Il motivo appare infondato. Va, a tal fine, ricordato che la Corte di appello ha concretamente escluso ogni comportamento abnorme del ricorrente e che pertanto l'esclusione di un concorso di colpa risulta esaurientemente e logicamente motivata alla luce delle osservazioni svolte supra. Nel motivo si allude ad un comportamento comunque imprudente del lavoratore, senza però specificarlo, né si indicano gli atti processuali dai quali sarebbe emerso.
Con l'ultimo motivo si deduce la violazione e falsa applicazione dell'art. 2087 c.c. e l'omessa, insufficiente e contraddittoria motivazione della sentenza impugnata in merito alla liquidazione del danno morale, che è stato ritenuto in via automatica come quota del danno biologico.

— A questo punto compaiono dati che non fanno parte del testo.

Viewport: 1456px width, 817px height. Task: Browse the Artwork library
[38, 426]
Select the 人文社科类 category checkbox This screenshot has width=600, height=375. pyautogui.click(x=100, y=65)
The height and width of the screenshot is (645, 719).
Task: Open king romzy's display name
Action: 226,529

Il motivo appare fondato. Posto che per tale quesito sono state assolte le prescrizioni di cui all'art. 366 bis c.p.c., va ricordato l'orientamento di questa Corte secondo cui “il danno non patrimoniale derivante dalla lesioni dell'integrità fisica del lavoratore, identificato nella sommatoria di danno biologico (all'integrità fisica) e danno morale (consistente nella sofferenza per l'ingiuria fisica subita), non richiede, ai fini della risarcibilità, la sussistenza dei presupposti di cui all'art. 185 c.p., essendo riferibile ai diritti fondamentali della persona costituzionalmente garantiti. Nella specie la cassazione ha confermato la sentenza impugnata, che aveva ritenuto risarcibili, ai sensi dell'art. 2059 c.c., sotto voci distinte con adeguata personalizzazione del danno biologico e morale derivante dalla riduzione della capacità lavorativa conseguente ad un infortunio sul lavoro" (Cass. n. 12593/2010) ed ancora "in tema di liquidazione del danno non patrimoniale, al fine di stabilire se il risarcimento sia stato duplicato ovvero sia stato erroneamente sottostimato, rileva non il nome assegnato dal giudicante al pregiudizio lamentato dall'attore (biologico, morale, esistenziale) ma unicamente il concreto pregiudizio preso in esame dal giudice. Si ha pertanto duplicazione di risarcimento solo quando il medesimo pregiudizio sia stato liquidato due volte, sebbene con l'uso di nomi diversi" (Cass. n. 10527/2011, v, anche Cass. n. 15414/2011 cfr., in materia di danno subito dal lavoratore, anche Cass. n. 9238/2010, n. 23053/2009).
Senza dubbio il Giudice di merito avrebbe potuto liquidare anche il danno morale laddove sussistente (peraltro nel caso in esame emerge che vi sia stato anche un accertamento dei fatti in sede penale), ma avrebbe dovuto specificamente motivare in ordine ad ulteriori profili di danno non coperti da quello già liquidato a titolo di danno biologico ed operare un'autonoma valutazione degli stessi. Invece nella motivazione della sentenza impugnata i danni liquidati a titolo di danno morale appaiono correlati alla medesime malattie considerate per il danno biologico e liquidati, nella loro entità, in una quota parte di tale ultimo danno. La motivazione pertanto appare non coerente con i principi fissati dalla ricordata giurisprudenza di questa Corte che imponeva una specifica considerazione dei profili di danno ed anche una specifica e separata quantificazione. Sul punto si impone quindi la cassazione della impugnata sentenza, con rinvio (anche per le spese) alla Corte di appello di Bologna in diversa composizione.
P.Q.M.
La Corte:
Accoglie per quanto di ragione il quarto motivo di ricorso e rigetta gli altri, cassa la sentenza impugnata in relazione alla censure accolta, con rinvio alla Corte di appello di Bologna in diversa composizione, anche per le spese.